Orietta, uno dei tuoi lavori si chiama Not Made in Italy? Di cosa si tratta?
È una presentazione di artisti italiani che hanno lasciato il paese e si sono trasferiti all’estero. In realtà è anche un processo sperimentale che vuole esplorare le ridefinizione dell’identità personale e culturale quando si lascia il proprio paese. Cosa resta del made in Italy quando si va fuori? Osservando i lavori di questi artisti, mi sono accorta che, il trasferimento all’estero ha aiutato il processo di ricostruzione e definizione della nuova identità.
Parliamo invece del tuo spettacolo, Snow in the Living Room, che andrà in scena a partire da questo giovedì. Da dove nasce l’idea ?

Un momento dello spettacolo Snow in the Living Room
È un monodrama poetico che parte dalla favola dei fratelli Grimm, Biancaneve, ma che viene riscritta in chiave poetica e molto scura. L’ho scritto in italiano nel 1997 perché sono stata sempre affascinata dalle favole in quanto credo e condivido l’idea che contengano “istruzioni per l’anima” e sono accessibili a tutti.
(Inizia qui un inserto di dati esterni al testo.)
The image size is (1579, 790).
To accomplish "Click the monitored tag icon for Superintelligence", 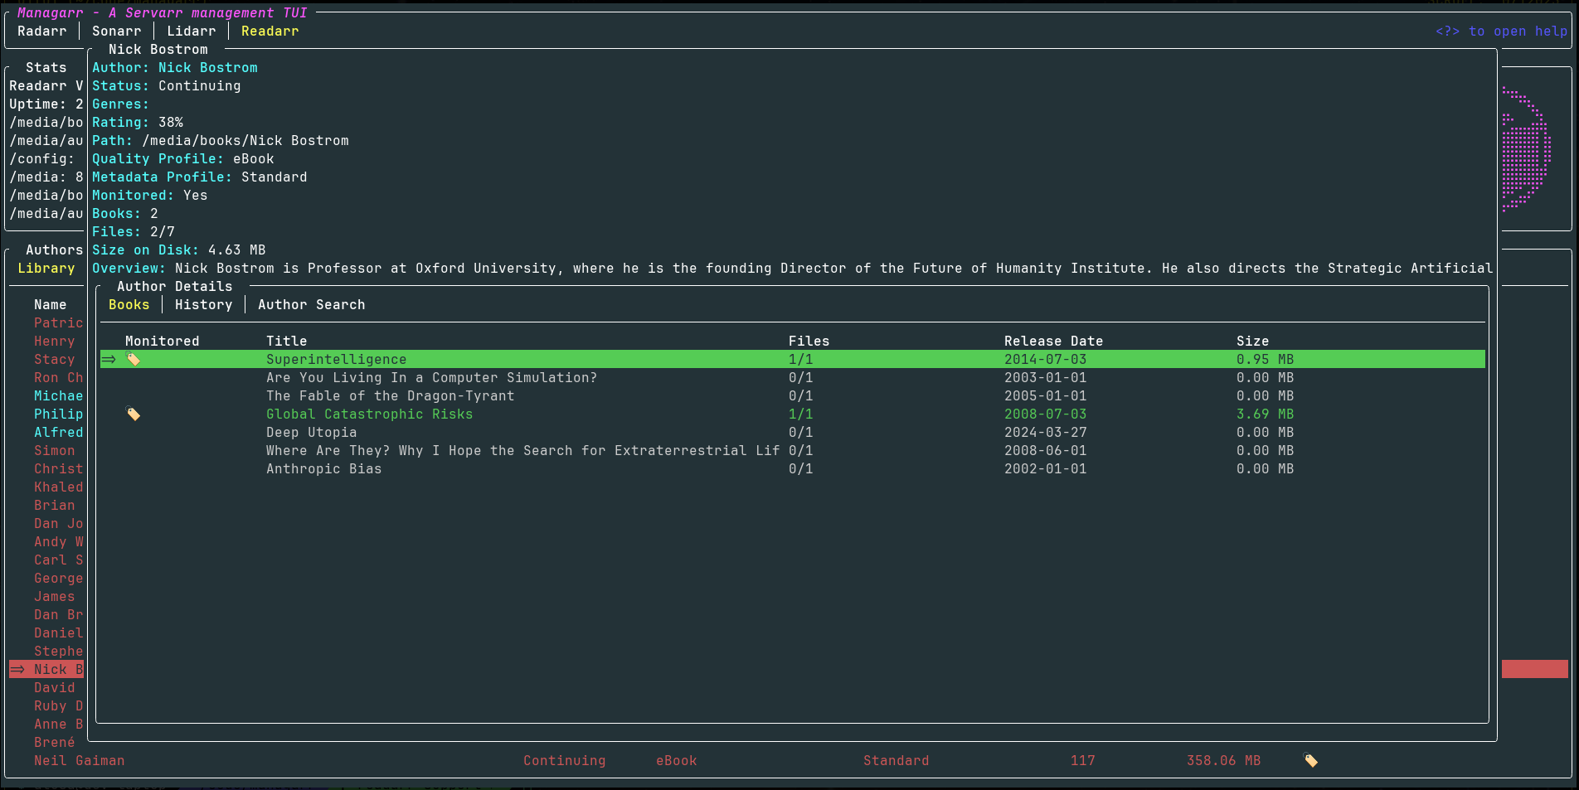I will (133, 359).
Il testo su cui ho lavorato, immagina la morte di Biancaneve, come il viaggio di cui parlano i buddisti nel Libro Tibetano dei morti. Il Bardo, per i buddisti é un intervallo tra la morte e la rinascita. In questo doppio-gioco insieme a Liza Cassidy, la co-protagonista dello spettacolo, descrivo la morte come un viaggio adottando un linguaggio che rompe con gli schemi narrativi tipici e che usa l’arte visuale come strumento importante.
Non senza riflessioni, immagino, sulla vita.
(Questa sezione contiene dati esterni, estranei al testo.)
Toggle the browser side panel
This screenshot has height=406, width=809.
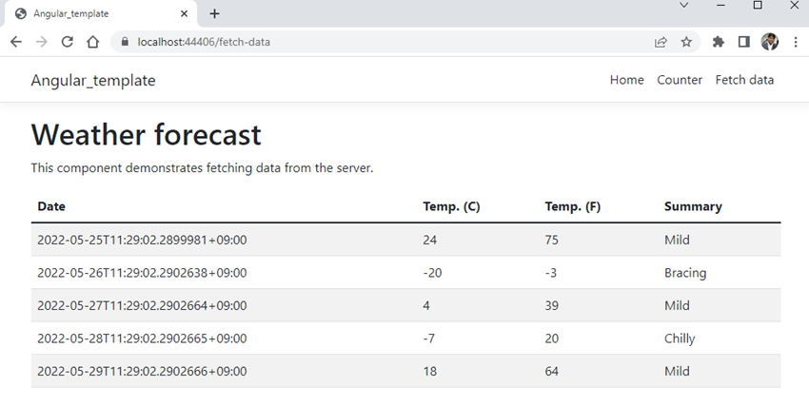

Le riflessioni sono tante. Quelle sul costante rinascere e quelle sulle donne. C’e molta riflessione sugli archetipi che ci hanno culturalmente ingabbiato. Tra questi, Biancaneve con il desiderio del principe, altro non rappresenta, tradotto nella nostra contemporaneità, quell’assioma che la donna si realizza solo se ha una vita familiare e mette al mondo figli.
Che difficoltá ci sono state nella traduzione in inglese?
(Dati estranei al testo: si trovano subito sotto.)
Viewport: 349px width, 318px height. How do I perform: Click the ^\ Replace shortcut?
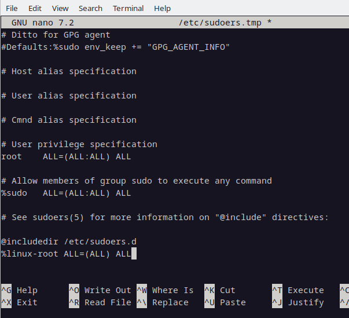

L’Italiano é una lingua complessa, lirica e poetica. Laddove non siamo riusciti a rendere il concetto linguisticamente abbiamo provveduto con l’arte visuale.
Uno spettacolo, Snow in the Living Room, che si rivolge ad un pubblico impegnato…

Un momento dello spettacolo Snow in the Living Room
E’ sicuramente un pubblico sperimentale, non da mainstream. Mi piace però pensarlo come un pubblico ibrido. È un problema della comunità indipendente quella di creare un pubblico “incestuoso” dove ci si ritrova sempre tra noi che facciamo teatro o conosciamo un certo tipo di teatro. Per me il teatro é far conoscere a chi non sa, educare.
Dal teatro classico che in Italia ti ha formato a quello più sperimentale che segui e fai a New York. Come è stato per te questo passaggio?
Innanzitutto sono cambiati gli spazi: dai grandi teatri italiani ai piccolissimi, quasi improvvisati, spazi newyorchesi. In Italia, ho lavorato con i grandi nomi ma c’era una gerarchia del potere diversa. Certamente a New York sono entrate nella mia formazione ed espressione diverse forme di contaminazione. Un percorso necessario ed inevitabile quando si vive in un contesto multiculturale come questo. Quello che non è cambiato e il mio approccio certosino al lavoro.
Quali sono le differenze tra il teatro in Italia e a New York?
Nonostante l’Italia non abbia mai investito nella cultura come la Francia, il teatro da dove vengo io era quello delle grandi sovvenzioni statali, della cultura come bene civile. In America, a parte le grandi produzioni mainstream che sono in un circuito di business da capogiro, le produzioni indipendenti vivono di una sofferente economia di organizzazione. Ci sono dei grant, degli sponsor ma di solito si fa molta fatica. Dall’altro lato però, questa precarietà e provvisorietà, stimola una maggiore creatività e collaborazione.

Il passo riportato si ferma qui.